**Stored data**
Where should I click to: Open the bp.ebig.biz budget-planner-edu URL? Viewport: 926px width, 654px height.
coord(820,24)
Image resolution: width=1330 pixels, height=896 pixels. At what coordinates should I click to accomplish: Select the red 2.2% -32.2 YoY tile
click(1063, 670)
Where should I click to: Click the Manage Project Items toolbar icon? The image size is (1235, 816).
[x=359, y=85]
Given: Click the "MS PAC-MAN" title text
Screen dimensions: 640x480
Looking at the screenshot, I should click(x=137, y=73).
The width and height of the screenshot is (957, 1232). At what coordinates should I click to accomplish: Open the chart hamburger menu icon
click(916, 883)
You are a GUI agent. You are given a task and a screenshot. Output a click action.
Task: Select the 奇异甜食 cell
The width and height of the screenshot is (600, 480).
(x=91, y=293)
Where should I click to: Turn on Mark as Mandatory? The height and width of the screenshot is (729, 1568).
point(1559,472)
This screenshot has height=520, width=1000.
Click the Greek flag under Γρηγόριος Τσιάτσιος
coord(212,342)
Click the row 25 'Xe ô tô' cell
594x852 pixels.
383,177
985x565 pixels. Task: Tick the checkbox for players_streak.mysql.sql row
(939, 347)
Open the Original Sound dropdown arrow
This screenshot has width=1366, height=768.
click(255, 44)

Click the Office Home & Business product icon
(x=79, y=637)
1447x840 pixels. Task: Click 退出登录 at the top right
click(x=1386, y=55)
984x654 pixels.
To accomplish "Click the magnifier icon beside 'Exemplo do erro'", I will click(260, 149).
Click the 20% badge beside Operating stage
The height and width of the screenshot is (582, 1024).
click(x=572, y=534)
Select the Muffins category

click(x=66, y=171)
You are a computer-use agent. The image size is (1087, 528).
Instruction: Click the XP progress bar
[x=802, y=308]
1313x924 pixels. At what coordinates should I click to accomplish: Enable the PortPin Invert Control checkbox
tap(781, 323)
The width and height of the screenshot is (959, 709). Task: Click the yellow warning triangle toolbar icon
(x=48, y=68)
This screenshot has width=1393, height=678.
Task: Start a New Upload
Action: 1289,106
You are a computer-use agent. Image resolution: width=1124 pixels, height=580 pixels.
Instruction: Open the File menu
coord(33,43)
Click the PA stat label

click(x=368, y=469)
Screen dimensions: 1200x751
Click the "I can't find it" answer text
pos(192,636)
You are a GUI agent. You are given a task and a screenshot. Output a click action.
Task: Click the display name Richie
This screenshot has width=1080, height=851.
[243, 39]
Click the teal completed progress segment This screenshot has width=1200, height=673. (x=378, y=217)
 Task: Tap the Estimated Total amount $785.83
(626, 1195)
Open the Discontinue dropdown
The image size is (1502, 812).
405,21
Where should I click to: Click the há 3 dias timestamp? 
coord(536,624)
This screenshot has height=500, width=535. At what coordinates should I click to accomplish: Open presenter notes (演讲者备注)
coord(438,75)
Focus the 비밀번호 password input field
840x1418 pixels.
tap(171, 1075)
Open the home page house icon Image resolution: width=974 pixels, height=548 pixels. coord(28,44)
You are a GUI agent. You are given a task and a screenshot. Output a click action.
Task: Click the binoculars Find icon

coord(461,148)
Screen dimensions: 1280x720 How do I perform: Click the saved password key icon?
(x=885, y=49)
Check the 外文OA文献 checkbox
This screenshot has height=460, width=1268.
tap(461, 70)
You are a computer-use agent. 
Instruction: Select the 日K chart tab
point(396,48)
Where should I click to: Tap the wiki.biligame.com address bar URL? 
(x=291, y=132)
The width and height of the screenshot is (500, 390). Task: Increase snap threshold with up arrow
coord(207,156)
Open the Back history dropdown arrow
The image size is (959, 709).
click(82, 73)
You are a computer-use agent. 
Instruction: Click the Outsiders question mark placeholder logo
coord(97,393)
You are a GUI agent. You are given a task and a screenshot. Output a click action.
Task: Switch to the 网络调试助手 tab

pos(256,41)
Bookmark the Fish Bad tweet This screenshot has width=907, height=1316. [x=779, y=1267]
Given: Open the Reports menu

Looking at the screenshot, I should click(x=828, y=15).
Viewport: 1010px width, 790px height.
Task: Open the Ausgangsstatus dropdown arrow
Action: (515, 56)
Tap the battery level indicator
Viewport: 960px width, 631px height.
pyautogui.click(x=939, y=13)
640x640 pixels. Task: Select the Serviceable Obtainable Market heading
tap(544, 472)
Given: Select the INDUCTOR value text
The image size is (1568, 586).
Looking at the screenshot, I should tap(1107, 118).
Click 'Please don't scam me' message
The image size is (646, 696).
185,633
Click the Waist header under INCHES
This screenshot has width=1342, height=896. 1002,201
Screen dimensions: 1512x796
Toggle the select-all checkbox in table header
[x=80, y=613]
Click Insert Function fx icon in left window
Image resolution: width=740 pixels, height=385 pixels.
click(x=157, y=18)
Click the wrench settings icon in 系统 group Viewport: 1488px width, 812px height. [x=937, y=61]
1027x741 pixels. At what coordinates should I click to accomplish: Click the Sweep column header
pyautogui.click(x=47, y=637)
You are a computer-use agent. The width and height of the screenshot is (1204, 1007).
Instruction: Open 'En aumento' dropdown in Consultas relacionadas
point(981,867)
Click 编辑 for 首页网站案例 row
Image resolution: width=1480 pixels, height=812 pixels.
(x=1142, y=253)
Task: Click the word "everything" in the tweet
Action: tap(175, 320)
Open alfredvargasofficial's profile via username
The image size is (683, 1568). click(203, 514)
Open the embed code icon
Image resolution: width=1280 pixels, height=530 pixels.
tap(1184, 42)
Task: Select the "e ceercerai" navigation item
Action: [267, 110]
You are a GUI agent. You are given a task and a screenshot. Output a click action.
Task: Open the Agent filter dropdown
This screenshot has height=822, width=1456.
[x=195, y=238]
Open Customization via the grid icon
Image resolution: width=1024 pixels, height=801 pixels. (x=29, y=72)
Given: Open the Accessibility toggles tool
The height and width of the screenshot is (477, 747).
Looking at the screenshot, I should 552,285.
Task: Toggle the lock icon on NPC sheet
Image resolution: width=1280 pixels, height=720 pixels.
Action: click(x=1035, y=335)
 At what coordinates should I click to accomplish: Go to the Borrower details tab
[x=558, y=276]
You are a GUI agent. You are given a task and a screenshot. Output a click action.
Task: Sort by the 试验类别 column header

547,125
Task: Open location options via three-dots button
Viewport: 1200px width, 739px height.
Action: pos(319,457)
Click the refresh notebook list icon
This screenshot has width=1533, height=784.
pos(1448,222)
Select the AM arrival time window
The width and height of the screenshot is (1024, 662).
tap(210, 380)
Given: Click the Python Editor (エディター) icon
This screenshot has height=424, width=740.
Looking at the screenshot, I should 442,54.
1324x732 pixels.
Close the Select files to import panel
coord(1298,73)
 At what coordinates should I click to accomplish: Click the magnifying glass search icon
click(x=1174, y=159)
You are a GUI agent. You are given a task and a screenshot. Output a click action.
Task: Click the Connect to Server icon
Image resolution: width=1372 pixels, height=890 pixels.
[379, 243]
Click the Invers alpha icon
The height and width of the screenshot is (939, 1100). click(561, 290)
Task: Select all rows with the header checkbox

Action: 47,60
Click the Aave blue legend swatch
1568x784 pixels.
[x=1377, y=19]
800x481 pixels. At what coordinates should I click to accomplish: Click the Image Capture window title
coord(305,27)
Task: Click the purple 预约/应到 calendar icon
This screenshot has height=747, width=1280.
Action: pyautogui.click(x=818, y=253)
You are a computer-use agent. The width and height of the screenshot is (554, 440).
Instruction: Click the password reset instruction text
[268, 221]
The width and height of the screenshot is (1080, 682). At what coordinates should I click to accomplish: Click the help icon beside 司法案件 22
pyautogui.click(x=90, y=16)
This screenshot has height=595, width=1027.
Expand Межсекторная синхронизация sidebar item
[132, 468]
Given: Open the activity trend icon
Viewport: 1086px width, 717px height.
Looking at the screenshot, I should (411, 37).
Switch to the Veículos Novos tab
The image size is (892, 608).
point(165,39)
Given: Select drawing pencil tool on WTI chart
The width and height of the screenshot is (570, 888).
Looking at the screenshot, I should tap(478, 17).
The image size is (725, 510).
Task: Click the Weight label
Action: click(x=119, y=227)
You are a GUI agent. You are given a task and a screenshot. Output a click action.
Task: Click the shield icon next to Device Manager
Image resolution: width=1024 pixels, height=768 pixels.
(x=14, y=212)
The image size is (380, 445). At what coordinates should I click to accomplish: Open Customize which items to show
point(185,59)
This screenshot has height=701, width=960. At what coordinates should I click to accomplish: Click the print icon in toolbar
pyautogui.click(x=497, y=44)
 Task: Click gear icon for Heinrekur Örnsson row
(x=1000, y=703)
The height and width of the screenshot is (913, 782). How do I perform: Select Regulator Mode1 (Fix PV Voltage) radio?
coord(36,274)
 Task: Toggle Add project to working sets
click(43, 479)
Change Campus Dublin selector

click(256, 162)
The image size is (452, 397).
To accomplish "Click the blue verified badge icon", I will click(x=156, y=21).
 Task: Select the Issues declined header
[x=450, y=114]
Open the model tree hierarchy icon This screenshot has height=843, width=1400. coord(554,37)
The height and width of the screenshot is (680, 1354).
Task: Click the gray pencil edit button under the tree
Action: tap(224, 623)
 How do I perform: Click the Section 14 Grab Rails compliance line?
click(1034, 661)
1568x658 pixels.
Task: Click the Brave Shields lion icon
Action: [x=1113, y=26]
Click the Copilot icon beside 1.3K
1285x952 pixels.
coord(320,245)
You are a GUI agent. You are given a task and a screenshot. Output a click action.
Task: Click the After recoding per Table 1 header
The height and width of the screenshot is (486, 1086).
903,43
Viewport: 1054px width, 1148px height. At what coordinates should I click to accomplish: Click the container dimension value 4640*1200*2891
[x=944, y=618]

**What is expected**
Reading through the records above, report each line in which the string "will" is found.

**Finished task**
To accomplish "Click the magnifier icon beside 'Exemplo do erro'", I will click(260, 149).
To accomplish "Click the blue verified badge icon", I will click(x=156, y=21).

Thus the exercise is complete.